• What to work on
a) In the flashcards on exploratory data analysis, copy word for word the passage that begins at "Chapter 10 Flashcards" and stops after "minimum necessary variables.".
b) Extend the flashcards on exploratory data analysis with the material that follows their final sentence.

── Extract provided

Chapter 10 Flashcards
Exploratory Data Analysis
- Used to analyze data for insights, patterns, and relationships before applying formal statistical techniques.
- The approach is free of pre-conceived assumptions, allowing patterns to emerge naturally before fitting models.
EDA helps to:
* Detect errors (outliers or anomalies) in the data.
* Check assumptions made by models or statistical tests.
* Identify the most important/influential variables.
* Develop parsimonious models—models that explain the data using the minimum necessary variables.
For a single variable, EDA involves:
Calculating summary statistics such as mean, median, quartiles, standard deviation, IQR, and skewness and drawing suitable diagrams such as histograms, boxplots, quantile-quantile (Q-Q) plots, and line charts for time series/ordered data.
For bivariate or multivariate data, EDA involves:
Calculating summary statistics for each variable and correlation coefficients between variable pairs and visualizing data using scatterplots between each pair of variables.
Data visualisation for bivariate data
The starting point for analyzing bivariate data is always data visualization.
The simplest way to visualize bivariate data is through a scatterplot, which helps reveal any potential relationships between the variables.

────
── Records

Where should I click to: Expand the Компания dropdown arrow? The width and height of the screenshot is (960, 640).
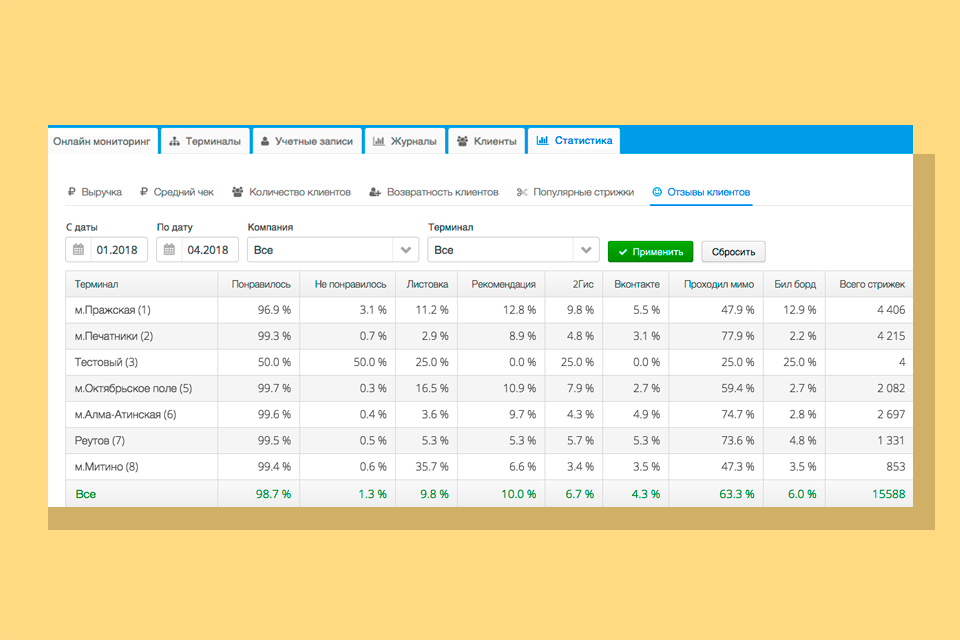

────
── Records

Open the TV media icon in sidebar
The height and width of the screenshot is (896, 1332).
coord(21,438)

────

• Exercise responses
a)
Chapter 10 Flashcards
Exploratory Data Analysis
- Used to analyze data for insights, patterns, and relationships before applying formal statistical techniques.
- The approach is free of pre-conceived assumptions, allowing patterns to emerge naturally before fitting models.
EDA helps to:
* Detect errors (outliers or anomalies) in the data.
* Check assumptions made by models or statistical tests.
* Identify the most important/influential variables.
* Develop parsimonious models—models that explain the data using the minimum necessary variables.

b)
The key focus is on whether there is a linear relationship between:
Y – the response (dependent) variable.
X – the explanatory (independent or regressor) variable.
Specifically, we are interested in whether the expected value of Y for a given X = x follows a linear function:
E[Y|x] = α + βx
Spearman’s rank correlation coefficient
- Spearman’s rank correlation coefficient rₛ measures the strength of a monotonic (but not necessarily linear) relationship between two variables.
- It is the Pearson correlation coefficient applied to the ranks, r(Xᵢ) and r(Yᵢ), rather than the raw values, (Xᵢ, Yᵢ), of the bivariate data.
- It only considers relative ordering, so we usually rank from smallest to largest.
- If there are no ties, the calculation simplifies to:
rₛ = 1 - (6 Σ dᵢ²) / (n(n² - 1)), where dᵢ = r(Xᵢ) - r(Yᵢ).
- Since it only considers ranks rather than actual values, rₛ is less affected by outliers than Pearson’s correlation coefficient, making it more robust.
Kendall’s rank correlation coefficient
- Kendall’s rank correlation coefficient (τ) measures the strength of a monotonic relationship between two variables, based only on ranks.
- Like Spearman’s rank correlation coefficient, it considers only the relative values of the bivariate data, not their actual values.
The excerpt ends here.